すくなくとも実際の力関係はともかく表向きの立場は町の衛兵とただの村娘なのだ。
「着替えて出直せと?」
「不審な人物をみすみす見逃すわけにはいかんよなぁ」
「まったくだ、嫌疑はしっかり晴らさないとなぁ」
出直すことさえさせてくれないらしい。
「ではどうしろと?」
「そうだな、魔族と交わったのだとしたら何か痕跡が残っているやもしれん」
「やましいことがないのであれば改めさせてもらおうか」
どうせそんなことだろうと思ったが案の定か。
ここで服を脱いだところでどこまで要求がエスカレートするか分かったものではない。
今まではここまで露骨な要求をしてきた手合いはさすがにいなかったので対応に困る。
「どうした?なにか問題でもあるのか?」
いっその事本気で消してしまおうか。
幸いにしてこの二人以外に人目はない。
一瞬で跡形もなくしてしまえば衛兵の失踪で問題になるかもしれないが少なくとも私の仕業とは思われまい。
そんな物騒な思考が頭をよぎった時だった。
ゴーン、ゴーンと町の中心に備え付けられている鐘が鳴り響く。
「交代の時間だぞ、何をしている?」
そして鐘の音ともに年嵩の衛兵が二人怪訝な顔をしながらこちらに向かってくる。
「あっ、いえ、なんでもないですよ。

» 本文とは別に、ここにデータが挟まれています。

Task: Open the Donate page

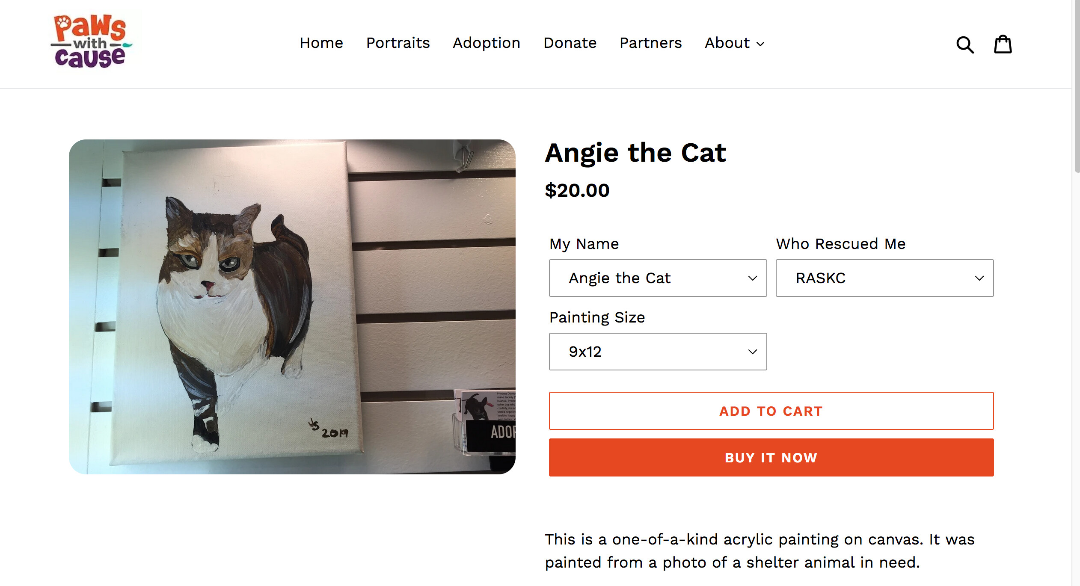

なぁ?」
「あぁ、ちょっとこちらの女性が土にまみれていたので質問していただけです」
とたんに目の前にいた二人は顔を青ざめさせて、ペコペコしながらこちらを放って彼らに駆け寄る。
「そうか?問題は?」
「いえ、ありません!」
さすがに立場が上の人間の前で無茶な要求をする度胸はないらしい。
問題ないとのことなので足を進める。
さっきまで下卑た顔を浮かべていた二人はこちらに向かって余計なことは言うなよとでも言いたそうな顔をしていたが安心してほしい。
どうせ村娘が訴え出たところで対した処罰が下るとは思えないしそんなことで余計な恨みを買うつもりはない。
ぺこりと会釈をして引き継ぎを始めた4人の衛兵の脇を通り門をくぐる。
ただ町に入るだけのことなのにずいぶん余計な時間を食ってしまった。